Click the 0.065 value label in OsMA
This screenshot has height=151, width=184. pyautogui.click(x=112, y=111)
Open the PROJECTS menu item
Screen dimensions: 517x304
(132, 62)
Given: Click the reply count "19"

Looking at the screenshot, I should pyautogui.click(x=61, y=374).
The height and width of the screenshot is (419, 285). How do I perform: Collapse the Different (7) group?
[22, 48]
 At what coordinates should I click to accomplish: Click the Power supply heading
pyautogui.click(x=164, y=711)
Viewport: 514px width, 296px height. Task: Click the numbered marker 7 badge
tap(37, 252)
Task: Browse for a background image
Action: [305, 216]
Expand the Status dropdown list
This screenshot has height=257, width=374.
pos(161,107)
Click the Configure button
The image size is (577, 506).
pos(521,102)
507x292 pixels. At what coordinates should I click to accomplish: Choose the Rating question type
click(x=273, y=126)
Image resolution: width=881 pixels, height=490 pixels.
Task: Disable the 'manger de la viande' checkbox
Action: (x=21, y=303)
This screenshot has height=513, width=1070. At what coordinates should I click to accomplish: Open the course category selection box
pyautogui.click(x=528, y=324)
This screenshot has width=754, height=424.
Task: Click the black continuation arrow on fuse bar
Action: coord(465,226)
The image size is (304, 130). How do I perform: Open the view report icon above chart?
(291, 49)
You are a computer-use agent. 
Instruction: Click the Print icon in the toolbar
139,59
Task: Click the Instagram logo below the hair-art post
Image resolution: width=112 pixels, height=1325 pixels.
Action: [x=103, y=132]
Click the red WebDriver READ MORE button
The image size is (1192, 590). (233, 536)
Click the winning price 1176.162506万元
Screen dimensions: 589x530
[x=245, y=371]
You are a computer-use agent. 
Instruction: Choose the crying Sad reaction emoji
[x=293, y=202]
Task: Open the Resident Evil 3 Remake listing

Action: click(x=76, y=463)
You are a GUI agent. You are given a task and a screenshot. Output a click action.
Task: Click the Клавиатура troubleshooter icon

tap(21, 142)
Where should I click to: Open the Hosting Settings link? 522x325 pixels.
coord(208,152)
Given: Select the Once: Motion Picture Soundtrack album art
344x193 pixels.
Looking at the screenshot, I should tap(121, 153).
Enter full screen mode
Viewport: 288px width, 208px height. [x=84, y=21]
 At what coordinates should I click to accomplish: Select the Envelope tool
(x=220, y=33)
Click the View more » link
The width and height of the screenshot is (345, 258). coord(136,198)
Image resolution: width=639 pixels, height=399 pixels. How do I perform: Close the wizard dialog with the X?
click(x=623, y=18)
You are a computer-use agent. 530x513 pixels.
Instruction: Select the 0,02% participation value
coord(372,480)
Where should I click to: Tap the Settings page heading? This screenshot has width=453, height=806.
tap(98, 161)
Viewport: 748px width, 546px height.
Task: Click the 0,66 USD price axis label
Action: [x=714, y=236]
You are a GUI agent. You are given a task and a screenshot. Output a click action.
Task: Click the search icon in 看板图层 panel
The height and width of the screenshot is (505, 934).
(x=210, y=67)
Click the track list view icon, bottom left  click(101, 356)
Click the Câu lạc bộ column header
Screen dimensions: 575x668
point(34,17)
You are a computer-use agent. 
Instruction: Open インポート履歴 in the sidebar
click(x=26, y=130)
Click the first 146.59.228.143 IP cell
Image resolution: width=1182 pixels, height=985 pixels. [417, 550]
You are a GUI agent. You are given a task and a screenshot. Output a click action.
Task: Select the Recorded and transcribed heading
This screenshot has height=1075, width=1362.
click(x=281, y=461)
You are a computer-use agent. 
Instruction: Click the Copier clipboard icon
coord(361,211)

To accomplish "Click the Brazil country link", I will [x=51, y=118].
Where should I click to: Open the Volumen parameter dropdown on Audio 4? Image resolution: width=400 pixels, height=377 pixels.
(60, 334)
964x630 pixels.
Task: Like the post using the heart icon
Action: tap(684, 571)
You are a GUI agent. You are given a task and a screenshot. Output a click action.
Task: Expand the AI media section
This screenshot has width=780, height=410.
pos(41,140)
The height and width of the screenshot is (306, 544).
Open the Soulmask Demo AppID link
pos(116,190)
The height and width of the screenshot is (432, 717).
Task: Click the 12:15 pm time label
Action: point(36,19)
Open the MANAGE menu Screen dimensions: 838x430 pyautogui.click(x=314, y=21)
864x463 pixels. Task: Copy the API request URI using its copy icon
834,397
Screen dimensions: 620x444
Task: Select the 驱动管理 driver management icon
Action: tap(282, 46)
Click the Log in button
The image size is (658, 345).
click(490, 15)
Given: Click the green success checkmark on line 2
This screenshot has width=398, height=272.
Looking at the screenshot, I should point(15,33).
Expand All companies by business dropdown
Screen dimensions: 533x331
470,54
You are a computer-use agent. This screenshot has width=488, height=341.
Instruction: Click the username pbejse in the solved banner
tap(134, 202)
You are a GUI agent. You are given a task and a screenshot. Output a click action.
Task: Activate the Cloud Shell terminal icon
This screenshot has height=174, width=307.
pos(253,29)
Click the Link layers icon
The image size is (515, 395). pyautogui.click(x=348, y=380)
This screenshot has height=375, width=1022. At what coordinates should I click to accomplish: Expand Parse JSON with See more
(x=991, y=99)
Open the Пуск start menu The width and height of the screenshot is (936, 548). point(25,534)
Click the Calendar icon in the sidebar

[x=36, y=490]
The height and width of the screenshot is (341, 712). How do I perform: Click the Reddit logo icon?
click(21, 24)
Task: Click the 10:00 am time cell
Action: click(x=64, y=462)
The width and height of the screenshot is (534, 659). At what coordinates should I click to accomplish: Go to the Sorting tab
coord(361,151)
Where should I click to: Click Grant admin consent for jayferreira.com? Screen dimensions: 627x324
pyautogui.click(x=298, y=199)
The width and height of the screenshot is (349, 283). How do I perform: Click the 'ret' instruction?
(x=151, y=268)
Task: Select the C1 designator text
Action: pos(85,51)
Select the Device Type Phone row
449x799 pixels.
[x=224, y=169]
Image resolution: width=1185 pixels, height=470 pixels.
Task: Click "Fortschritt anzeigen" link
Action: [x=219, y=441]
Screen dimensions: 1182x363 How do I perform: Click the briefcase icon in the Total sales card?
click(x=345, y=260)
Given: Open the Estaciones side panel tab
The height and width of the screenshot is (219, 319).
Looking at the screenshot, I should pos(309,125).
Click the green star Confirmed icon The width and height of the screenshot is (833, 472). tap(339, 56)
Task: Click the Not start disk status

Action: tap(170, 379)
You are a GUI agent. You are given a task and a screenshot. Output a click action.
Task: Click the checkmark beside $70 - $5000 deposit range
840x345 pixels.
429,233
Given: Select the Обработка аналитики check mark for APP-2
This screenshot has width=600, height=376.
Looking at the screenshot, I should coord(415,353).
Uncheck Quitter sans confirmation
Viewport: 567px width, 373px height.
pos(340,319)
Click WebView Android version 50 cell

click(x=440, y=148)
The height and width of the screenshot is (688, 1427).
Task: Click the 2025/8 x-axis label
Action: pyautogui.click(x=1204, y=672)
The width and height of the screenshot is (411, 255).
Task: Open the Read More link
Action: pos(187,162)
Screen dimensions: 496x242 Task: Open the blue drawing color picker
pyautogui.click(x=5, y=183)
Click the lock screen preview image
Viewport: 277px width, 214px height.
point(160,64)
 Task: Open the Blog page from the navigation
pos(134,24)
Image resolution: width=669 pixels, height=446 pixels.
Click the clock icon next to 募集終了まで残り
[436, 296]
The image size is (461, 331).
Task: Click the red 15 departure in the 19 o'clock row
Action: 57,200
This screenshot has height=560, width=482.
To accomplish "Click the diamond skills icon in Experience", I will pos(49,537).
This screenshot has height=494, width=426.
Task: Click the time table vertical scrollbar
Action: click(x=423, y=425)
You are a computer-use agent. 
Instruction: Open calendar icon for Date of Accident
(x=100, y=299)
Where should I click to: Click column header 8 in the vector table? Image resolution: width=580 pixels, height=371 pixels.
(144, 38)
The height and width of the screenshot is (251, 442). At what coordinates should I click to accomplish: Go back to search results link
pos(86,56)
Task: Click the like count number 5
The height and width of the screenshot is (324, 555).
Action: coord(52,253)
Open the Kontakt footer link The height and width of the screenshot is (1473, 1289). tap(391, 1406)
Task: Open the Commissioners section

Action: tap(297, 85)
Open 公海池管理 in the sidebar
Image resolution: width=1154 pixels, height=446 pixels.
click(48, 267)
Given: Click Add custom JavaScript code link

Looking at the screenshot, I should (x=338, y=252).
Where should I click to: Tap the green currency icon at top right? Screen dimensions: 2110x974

WORK TO COMPLETE: Go through the records and tally the lines that include "green". Write only the number.

SOLUTION TO THIS TASK: 3